Recently, I looked up how much pressure was needed to break specific arm bones. I found several people online asking the question on forums because they were looking for a way to collect insurance. Seamy underbelly of the internets!
I know the feeling. My work in progress has a young girl in it who has been stabbed by her bully. I spent a better part of a day trying to figure out where in the abdomen someone can be stabbed without any permanent damage or death. If my computer were ever stolen people would really wonder what I was up to.
Wow, really? Someone thinks writing SF/F is easier because there’s no research? I would suggest that they’ve never sat down to write SF/F. Yes, some of that research is in your imagination, but all of it has to be compared to the real world to make sure it stacks up. I would argue that writing in the real world is easier, because you don’t even need to *describe* the setting, history, politics, etc, let alone research and write it.

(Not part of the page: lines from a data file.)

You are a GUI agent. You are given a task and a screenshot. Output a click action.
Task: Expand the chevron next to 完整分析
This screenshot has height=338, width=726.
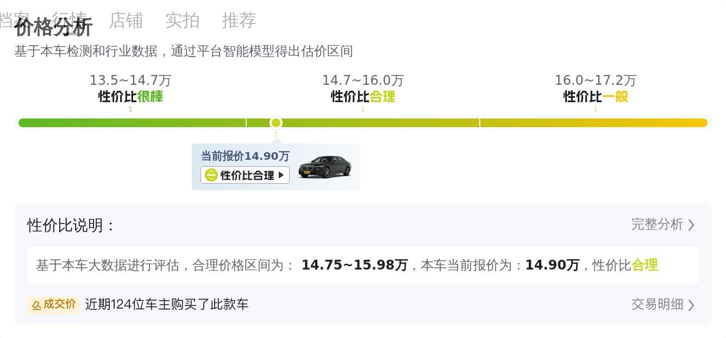click(691, 225)
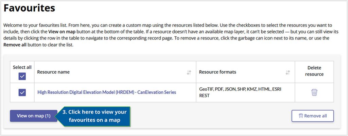Delete HRDEM resource using garbage can icon
Screen dimensions: 348x136
314,92
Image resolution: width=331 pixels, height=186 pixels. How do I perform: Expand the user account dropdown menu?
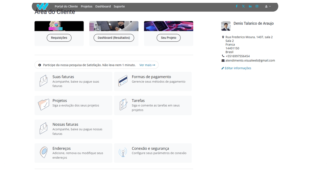[268, 6]
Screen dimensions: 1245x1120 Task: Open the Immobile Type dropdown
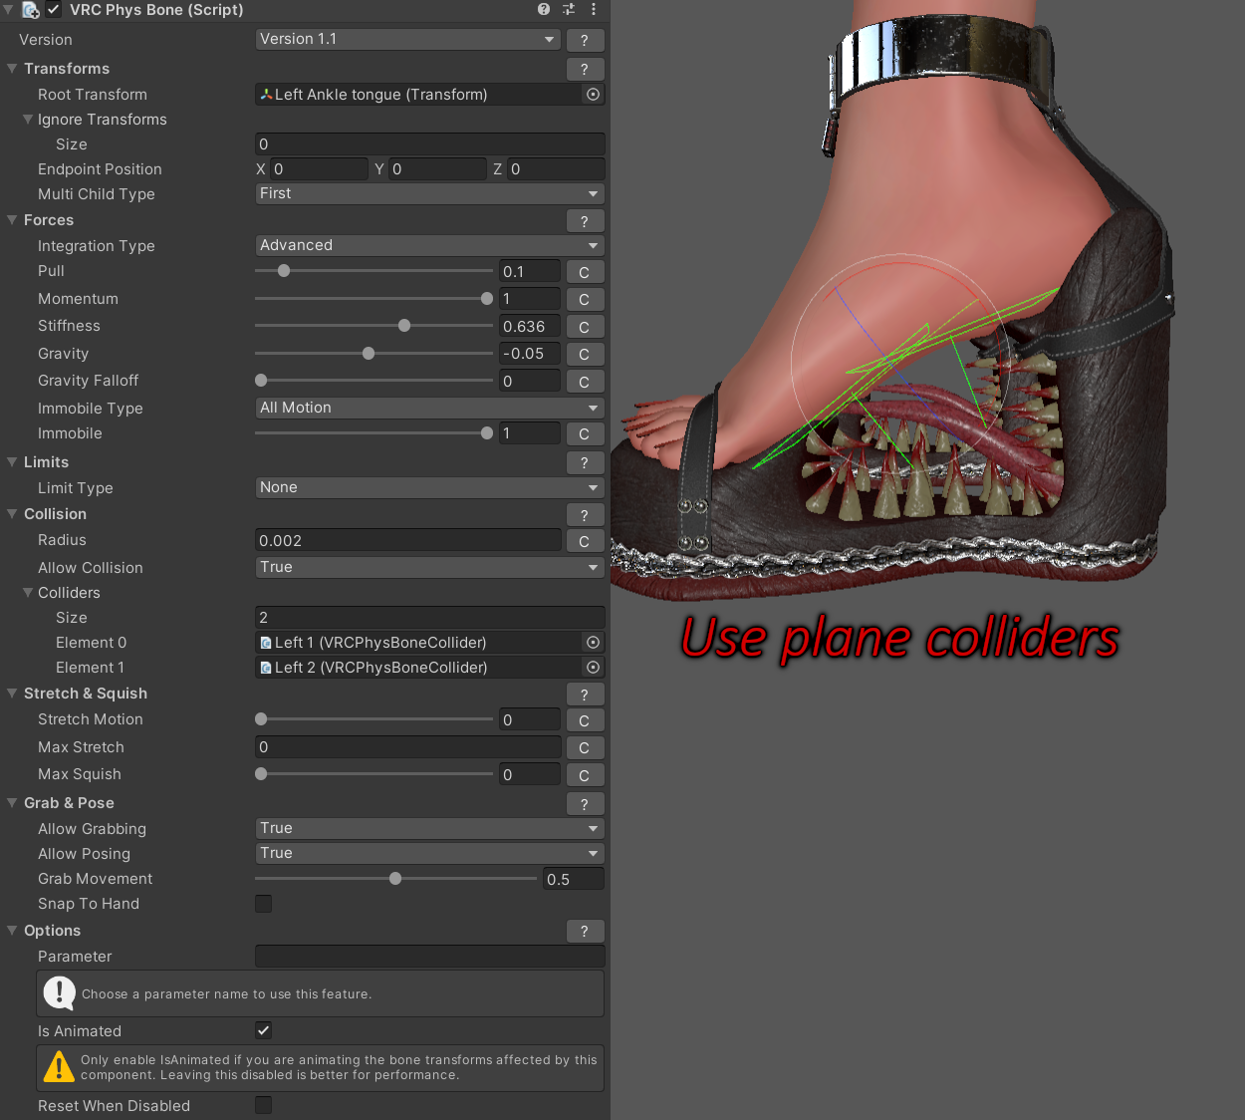[x=429, y=408]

As for research: I (like many writers) have a tendency to research anything that takes my fancy, whether it’s for my writing or not. But the oddest thing I’ve researched specifically for writing (Recently) was for a flash fiction story I posted on my blog. I needed to know approximately how many baby teeth a tooth fairy would need to collect each night, assuming she went to every child in the world. (As a point of interest, roughly 80 baby teeth fall out per second.)

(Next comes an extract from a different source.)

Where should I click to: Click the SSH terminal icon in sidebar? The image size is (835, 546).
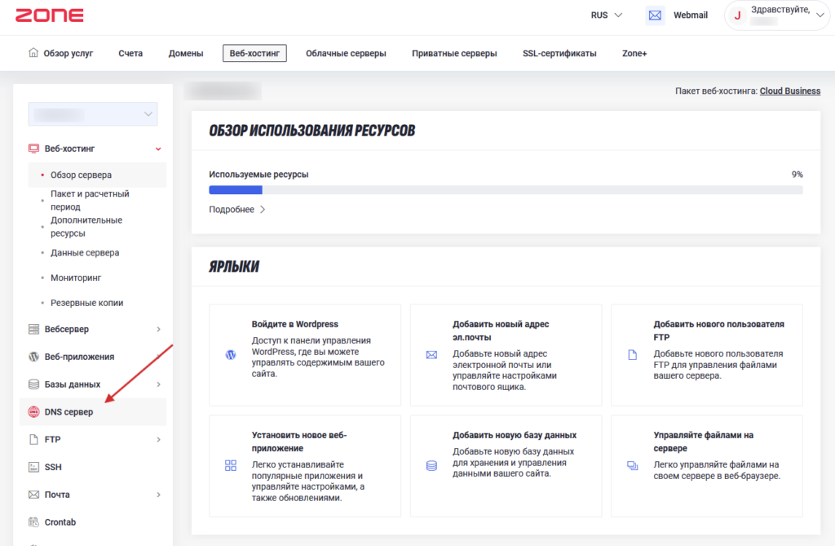[34, 467]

Yeah, they really thought that! I was tempted to post a link but I did not want to name and shame. They had several comments politely telling them that they were very wrong.
Wow, that is a lot of baby teeth. My son lost one last week and informed me that she uses them all to build houses in her world which was something I never knew. They must have a very large population or extremely big homes.
I like it. He clearly has a great imagination. Must get it from his Mum. 🙂
(In my version of events, the excess teeth are responsible for global warming and the apocalypse… 🙂 http://wp.me/p1teED-by)
I don’t know if its commonly strange, but it was strange to me to research the Cthulu stories by Lovecraft. I was crafting an subterranean creature and I got into Lovecraft pretty heavily.
Cthulhu is quite a strange creature but absolute genius on Lovecraft’s part.
I definitely agree. There’s more to research for fantasy than people might think. Given that many fantasy stories have things in common with medieval times in our world, there are loads of things an author might need to know about.
How long can a horse run before it gets tired? How easily can mail be pierced by an arrow? How much can a person bleed before losing consciousness? What number of eggs does a dragon typically lay in a single clutch? Wait . . . scratch that one.
I have been linking my story to Ancient Egypt and although my story is purely fantasy, I have had to do a lot of research on Egyptian fashion.
I know what you mean about the dragon as well. I am researching aliens at the moment. I have researched vampires, faeries, werewolves, witches and all sorts of other creatures as if they were as common as dogs, cats and mice in our world.
I really do think if people got hold of my laptop and looked at what I research on google they would lock me away.
I cannot believe someone made that comment. I think it takes more research to create worlds than replicate them.
Oddest thing (for me, anyway) researched was various styles of men’s suits and their names. Tame, I know, but it was weird.
Honestly, I think they should have tried to write a fantasy novel before they made that statement. I have spent a huge amount of time this weekend researching the clothing and jewellery of ancient Egypt, the different types of alien life forms people think exist and types of sand found in different places. I agree with you and must say most non writing people don’t research these types of things on a daily basis.